Reason (R): Oxygen is more electronegative than hydrogen, and the bent geometry of $H_2O$ gives a net dipole moment.

• (a) A and R both true, R is correct explanation of A
• (b) A and R both true, R not correct explanation of A
• (c) A true, R false
• (d) A false, R true

Answer: (a)

Q2.
Assertion (A): $Cl_2$ molecule is non-polar.
Reason (R): Both chlorine atoms have the same electronegativity, so the electron pair is equally shared.

Answer: Both A and R are true, and R is the correct explanation of A.

Q3.
Assertion (A): The polarity of $H—F$ bond is greater than that of $H—I$.
Reason (R): Fluorine is more electronegative than iodine.

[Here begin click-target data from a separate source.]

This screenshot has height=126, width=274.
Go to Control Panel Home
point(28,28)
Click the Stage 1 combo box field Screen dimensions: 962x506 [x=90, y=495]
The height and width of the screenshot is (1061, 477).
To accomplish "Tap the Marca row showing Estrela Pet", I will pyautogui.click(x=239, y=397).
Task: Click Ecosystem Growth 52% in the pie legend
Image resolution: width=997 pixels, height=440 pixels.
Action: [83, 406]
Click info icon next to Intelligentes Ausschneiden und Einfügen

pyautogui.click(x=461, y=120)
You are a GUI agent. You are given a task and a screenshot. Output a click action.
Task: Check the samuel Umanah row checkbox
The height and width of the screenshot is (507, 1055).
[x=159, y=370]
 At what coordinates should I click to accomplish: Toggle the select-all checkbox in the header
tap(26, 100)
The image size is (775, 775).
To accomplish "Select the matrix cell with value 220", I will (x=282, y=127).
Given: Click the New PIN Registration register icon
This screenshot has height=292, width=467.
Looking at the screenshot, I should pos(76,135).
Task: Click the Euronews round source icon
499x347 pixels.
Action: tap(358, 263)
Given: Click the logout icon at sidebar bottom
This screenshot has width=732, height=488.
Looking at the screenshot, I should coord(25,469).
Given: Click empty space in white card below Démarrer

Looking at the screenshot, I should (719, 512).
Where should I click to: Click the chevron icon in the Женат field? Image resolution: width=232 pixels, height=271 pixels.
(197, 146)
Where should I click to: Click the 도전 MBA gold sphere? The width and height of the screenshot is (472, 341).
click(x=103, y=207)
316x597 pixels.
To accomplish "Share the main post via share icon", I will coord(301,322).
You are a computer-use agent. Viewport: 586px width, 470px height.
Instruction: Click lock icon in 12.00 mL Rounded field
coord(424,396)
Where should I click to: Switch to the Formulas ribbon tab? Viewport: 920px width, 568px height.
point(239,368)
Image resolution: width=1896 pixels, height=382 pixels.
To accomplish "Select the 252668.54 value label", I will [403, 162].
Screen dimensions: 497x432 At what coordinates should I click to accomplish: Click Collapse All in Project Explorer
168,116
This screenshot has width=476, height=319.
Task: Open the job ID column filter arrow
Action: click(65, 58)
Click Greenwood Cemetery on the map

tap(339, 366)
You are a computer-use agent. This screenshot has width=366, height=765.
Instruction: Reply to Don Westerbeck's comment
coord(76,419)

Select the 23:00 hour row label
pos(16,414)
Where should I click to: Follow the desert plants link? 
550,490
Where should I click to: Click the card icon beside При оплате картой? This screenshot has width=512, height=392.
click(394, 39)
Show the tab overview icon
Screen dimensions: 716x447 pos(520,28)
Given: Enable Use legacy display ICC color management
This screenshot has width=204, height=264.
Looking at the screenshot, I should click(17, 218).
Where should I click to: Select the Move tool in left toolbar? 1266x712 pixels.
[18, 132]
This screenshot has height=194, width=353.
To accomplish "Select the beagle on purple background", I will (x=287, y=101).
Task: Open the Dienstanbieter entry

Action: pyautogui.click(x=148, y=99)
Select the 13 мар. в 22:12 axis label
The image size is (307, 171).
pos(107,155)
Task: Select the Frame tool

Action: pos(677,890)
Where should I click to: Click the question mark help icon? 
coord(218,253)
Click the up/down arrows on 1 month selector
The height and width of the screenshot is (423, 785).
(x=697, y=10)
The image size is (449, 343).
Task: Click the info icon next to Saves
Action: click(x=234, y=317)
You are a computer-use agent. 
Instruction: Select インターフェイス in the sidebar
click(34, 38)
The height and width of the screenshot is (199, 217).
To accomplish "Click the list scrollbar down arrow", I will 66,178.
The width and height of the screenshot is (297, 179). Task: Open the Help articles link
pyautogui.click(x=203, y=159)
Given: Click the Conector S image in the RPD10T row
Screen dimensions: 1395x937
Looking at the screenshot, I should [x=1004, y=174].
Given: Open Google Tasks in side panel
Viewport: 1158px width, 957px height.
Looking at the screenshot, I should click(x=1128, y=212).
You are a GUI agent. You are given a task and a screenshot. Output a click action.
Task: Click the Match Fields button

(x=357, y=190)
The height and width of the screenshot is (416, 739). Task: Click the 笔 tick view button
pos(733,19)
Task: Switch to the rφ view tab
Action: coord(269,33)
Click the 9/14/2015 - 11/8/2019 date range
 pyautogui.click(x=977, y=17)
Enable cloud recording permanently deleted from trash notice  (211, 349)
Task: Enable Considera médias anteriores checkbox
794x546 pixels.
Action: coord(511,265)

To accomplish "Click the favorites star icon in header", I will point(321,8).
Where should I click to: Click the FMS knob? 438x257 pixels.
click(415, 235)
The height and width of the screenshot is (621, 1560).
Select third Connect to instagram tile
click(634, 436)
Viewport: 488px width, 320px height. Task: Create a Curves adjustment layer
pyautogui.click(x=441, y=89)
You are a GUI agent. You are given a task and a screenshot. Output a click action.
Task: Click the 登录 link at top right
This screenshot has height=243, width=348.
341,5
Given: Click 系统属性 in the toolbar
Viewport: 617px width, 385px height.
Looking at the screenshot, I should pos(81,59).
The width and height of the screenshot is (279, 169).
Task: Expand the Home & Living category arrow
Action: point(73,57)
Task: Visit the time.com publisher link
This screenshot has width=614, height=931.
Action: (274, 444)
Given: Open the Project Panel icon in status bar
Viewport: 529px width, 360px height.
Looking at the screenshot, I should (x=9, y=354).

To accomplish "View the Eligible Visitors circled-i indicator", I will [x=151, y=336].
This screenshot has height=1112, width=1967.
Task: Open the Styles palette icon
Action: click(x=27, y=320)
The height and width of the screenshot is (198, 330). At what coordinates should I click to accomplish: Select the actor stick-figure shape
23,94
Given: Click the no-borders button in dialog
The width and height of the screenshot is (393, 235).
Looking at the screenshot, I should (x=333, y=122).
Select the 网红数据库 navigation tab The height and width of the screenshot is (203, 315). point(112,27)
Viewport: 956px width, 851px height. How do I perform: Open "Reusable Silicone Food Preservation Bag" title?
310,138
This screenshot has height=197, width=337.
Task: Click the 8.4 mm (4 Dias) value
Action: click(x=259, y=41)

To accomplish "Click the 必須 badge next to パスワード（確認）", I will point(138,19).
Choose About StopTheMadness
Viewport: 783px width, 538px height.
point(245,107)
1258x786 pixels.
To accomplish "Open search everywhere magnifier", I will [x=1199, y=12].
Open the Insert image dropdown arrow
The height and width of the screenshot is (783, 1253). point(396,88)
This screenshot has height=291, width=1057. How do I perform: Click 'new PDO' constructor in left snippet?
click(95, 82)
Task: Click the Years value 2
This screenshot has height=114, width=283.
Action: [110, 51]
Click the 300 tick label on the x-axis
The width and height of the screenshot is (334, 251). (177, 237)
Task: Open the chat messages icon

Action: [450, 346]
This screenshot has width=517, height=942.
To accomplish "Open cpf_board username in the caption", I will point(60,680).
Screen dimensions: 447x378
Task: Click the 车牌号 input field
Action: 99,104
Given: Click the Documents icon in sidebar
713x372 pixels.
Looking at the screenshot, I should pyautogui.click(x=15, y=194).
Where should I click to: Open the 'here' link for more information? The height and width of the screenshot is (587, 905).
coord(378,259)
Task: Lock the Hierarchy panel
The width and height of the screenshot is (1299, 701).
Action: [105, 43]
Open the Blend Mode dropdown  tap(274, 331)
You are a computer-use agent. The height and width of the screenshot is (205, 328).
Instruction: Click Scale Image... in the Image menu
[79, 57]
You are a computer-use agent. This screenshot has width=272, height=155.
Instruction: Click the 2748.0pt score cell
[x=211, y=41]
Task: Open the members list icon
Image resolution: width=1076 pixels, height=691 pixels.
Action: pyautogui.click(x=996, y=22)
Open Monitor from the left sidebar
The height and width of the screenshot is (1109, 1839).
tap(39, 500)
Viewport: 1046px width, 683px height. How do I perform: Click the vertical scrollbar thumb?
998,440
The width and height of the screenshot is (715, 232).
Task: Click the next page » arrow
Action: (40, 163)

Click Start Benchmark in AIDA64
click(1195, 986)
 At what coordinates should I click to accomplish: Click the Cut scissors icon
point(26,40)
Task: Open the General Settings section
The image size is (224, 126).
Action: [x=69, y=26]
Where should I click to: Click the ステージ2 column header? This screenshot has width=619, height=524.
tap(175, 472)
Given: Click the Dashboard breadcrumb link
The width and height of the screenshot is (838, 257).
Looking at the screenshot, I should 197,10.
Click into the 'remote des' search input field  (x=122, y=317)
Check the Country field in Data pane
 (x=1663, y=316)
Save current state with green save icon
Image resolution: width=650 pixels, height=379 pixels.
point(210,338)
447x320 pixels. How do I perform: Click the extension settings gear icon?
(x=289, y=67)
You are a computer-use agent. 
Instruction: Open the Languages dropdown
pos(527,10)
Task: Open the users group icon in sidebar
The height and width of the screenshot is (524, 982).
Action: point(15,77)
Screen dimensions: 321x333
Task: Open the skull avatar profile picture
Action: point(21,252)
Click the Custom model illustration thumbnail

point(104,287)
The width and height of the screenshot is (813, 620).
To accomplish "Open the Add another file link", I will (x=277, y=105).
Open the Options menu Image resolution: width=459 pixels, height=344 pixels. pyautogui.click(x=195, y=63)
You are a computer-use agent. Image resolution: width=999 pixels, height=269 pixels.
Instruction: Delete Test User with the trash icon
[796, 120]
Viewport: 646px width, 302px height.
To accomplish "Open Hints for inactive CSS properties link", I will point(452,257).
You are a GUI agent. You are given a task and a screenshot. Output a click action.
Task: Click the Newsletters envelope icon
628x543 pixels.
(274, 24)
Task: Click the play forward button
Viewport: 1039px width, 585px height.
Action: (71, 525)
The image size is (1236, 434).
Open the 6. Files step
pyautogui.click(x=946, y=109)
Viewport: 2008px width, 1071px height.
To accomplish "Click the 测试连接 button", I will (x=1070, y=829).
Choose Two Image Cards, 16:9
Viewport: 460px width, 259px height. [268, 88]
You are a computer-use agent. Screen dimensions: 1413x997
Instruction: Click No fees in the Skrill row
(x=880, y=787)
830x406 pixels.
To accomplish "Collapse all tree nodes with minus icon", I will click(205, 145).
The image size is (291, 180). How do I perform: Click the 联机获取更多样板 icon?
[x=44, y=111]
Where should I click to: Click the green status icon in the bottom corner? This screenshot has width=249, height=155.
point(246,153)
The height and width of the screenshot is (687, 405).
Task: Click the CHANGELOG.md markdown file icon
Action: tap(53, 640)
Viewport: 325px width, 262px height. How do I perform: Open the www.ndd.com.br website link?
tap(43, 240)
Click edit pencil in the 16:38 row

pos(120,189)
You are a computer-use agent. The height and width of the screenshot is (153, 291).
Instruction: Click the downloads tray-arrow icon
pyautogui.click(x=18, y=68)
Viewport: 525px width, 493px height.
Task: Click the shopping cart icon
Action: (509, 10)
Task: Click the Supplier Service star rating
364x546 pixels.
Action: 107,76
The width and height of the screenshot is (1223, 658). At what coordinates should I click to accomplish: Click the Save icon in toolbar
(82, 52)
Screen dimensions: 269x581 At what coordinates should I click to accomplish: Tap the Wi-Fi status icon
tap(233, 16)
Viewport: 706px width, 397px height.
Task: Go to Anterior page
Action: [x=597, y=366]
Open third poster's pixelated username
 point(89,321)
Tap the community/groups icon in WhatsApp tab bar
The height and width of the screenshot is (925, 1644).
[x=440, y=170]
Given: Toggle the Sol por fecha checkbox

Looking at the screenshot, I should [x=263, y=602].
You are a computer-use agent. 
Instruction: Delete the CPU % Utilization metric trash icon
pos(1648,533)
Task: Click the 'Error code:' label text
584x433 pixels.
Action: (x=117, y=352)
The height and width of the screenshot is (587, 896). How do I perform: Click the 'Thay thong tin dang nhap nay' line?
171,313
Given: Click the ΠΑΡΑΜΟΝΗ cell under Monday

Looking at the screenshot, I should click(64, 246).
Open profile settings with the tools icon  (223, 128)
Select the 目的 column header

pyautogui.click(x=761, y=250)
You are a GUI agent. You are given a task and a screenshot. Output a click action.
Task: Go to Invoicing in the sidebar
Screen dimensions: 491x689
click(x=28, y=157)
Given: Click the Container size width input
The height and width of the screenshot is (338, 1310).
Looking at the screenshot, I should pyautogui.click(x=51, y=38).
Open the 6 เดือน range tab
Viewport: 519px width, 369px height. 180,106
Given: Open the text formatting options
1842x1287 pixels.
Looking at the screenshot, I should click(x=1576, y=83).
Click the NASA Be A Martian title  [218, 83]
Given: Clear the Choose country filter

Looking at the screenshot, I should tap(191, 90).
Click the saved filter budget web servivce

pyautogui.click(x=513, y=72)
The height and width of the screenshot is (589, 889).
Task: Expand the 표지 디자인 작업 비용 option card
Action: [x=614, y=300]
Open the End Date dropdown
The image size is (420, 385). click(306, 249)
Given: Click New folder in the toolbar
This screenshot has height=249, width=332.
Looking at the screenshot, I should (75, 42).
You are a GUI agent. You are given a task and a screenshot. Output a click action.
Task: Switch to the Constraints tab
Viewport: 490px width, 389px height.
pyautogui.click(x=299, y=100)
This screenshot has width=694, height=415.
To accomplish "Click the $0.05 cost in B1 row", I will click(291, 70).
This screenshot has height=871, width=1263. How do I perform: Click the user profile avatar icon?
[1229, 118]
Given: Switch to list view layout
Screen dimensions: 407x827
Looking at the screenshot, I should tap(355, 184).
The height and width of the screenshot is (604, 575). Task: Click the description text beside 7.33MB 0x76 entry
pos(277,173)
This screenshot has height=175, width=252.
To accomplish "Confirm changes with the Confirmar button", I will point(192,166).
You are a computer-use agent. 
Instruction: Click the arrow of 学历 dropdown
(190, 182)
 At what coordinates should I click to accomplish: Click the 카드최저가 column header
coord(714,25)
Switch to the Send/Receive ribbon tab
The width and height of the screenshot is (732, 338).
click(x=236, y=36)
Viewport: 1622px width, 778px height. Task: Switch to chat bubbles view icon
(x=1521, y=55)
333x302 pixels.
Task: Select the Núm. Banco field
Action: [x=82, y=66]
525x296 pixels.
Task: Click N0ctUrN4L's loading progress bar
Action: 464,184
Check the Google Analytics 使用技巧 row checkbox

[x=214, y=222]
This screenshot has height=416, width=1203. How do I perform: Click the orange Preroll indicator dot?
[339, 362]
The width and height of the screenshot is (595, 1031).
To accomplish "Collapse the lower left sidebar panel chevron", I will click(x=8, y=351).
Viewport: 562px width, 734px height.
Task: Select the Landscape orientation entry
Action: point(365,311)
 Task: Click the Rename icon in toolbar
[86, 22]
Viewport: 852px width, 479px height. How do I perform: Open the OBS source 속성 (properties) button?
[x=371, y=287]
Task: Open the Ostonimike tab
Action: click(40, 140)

Answer: Both A and R are true, and R is the correct explanation of A.

Case Study Question

Passage:
Polarity of a covalent bond depends on the difference in electronegativity of the bonded atoms. In a non-polar bond (e.g., $Cl_2$), the electron pair is equally shared. In a polar bond (e.g., $HCl$), chlorine attracts electrons more strongly than hydrogen, creating partial charges: $H^{\delta^+}$ and $Cl^{\delta^-}$. The polarity of bonds leads to the formation of polar molecules like $H_2O$ and $HF$. The greater the electronegativity difference, the higher the bond polarity.

Questions:

1. Why is $Cl_2$ non-polar?
2. Which end of $HCl$ is $\delta^-$?
3. Arrange the following in increasing bond polarity: $H—I$, $H—Br$, $H—Cl$, $H—F$.

Answers:

1. Because both chlorine atoms have equal electronegativity, electrons are shared equally.
2. Chlorine end is $\delta^-$.
3. Order of polarity: $H—I < H—Br < H—Cl < H—F$.